In a way, even Hollywood is more fair since we get plenty of documentaries about stars who crashed and burned. Ironically those derided people are precisely those who should give future generations hope. Stars in more sober industries just don’t crash and burn often enough, to reset the playing field for a Superstar economy dynamic.
Of course, having stars crashing and burning on the regular has its own problems for career sanity. So maybe somewhat like WW1, the best solution is not having so many Superstar economy industries in the first place. Or at least not view them and cover them in the press so positively.
Growing up as a faculty brat, I had a close view of the grad student grind. My father’s PhD took iirc 11 years-from about the time I have coherent memories to when I got my license. The poverty was real: we lived off government handouts the last week of pretty much every month. To this day, powdered milk makes me shudder, and I physically >cannotabsolutely< no control over lept to mind immediately.
I’m firmly blue-collar-industrial HVAC-and have no regrets about that. Having grown up hearing about faculty meetings and how this idea or that plan was nixed because of the hidebound Old Guard, I pretty much knew academia was not for me. My schooling cost about 6k-and the company paid for it! My workspaces this time of year often mean engaging 4LO and crawling up a mountain-a far cry from the windowless cubicles adjuncts usually occupy.
In closing, I’d like to ask you academic types to examine your attitude toward blue-collar types.

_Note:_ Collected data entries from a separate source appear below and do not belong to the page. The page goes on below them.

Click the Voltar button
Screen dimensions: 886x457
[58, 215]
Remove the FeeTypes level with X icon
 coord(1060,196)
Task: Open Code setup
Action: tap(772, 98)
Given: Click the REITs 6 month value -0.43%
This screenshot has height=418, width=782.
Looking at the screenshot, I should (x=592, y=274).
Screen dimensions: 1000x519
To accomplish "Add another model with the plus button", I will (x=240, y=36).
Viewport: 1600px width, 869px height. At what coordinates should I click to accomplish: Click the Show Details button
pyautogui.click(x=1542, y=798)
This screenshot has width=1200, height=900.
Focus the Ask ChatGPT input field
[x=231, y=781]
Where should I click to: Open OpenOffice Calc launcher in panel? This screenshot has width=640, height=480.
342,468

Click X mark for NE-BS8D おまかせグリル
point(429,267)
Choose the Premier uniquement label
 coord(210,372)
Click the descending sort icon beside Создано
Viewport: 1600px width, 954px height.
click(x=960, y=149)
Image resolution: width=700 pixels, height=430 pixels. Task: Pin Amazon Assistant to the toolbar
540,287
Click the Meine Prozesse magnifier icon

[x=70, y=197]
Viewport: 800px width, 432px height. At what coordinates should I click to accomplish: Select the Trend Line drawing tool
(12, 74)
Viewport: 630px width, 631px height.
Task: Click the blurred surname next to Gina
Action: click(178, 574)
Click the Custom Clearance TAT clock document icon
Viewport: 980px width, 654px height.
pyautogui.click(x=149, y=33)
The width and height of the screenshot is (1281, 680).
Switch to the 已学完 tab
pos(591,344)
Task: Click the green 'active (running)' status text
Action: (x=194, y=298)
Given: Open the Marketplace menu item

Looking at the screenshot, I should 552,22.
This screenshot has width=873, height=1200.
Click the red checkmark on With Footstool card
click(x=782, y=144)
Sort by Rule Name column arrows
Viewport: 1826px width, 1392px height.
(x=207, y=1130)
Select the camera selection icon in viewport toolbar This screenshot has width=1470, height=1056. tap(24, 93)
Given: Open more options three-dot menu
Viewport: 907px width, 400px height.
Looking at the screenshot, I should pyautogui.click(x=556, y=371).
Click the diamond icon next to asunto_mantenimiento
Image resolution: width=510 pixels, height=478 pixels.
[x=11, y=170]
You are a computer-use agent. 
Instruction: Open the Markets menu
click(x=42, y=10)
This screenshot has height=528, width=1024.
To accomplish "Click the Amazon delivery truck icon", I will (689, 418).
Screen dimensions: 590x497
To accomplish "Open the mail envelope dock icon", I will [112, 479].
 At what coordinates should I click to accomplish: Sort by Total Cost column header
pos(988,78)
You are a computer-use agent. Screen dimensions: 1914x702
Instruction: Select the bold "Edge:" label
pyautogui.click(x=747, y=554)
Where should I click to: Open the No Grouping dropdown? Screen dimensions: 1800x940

We construct and maintain the infrastructure we all need to survive. If you mess up an article you’ll be savaged by your peers in response; if I mess up, I could easily die ( high-voltage ) or kill someone ( carbon monoxide )-or be the cause of cell-service being down for a 911 relay site. You advance and share human knowledge; I keep you comfortable and connected. Not all of us wear MAGA hats off-hours! I go around disabusing my fellow techs of their view of ‘them ivory-tower egg-heads’ and sowing seditious seeds of doubt about their tribalism. There’s more I’d like to say, but I’ve already occupied far too many pixels.
Scot
Interesting to chew on the numbers: There are about 18,000 history faculty in the US. About 26% have tenure. So there are about 4,500 tenured history professors. Assuming that from tenure to retirement is about 30 years, about 150 tenured slots open up each year.
About 20 PhD programs are able to produce PhDs who have some hope of being hired. That means that at equilibrium, each of those 20 programs should produce 7 PhDs per year. The other 180 PhD programs get a quota of 0 and should be closed down. Or you could be more egalitarian and say that each PhD program gets to award one PhD per year.
It looks like about 1,000 history PhDs are awarded each year.
You’re ignoring the rest of your 18,000 history faculty positions. Instead of shutting down PhD programs, we could make more of the other positions tenured. And at any rate those faculty _are_ teaching.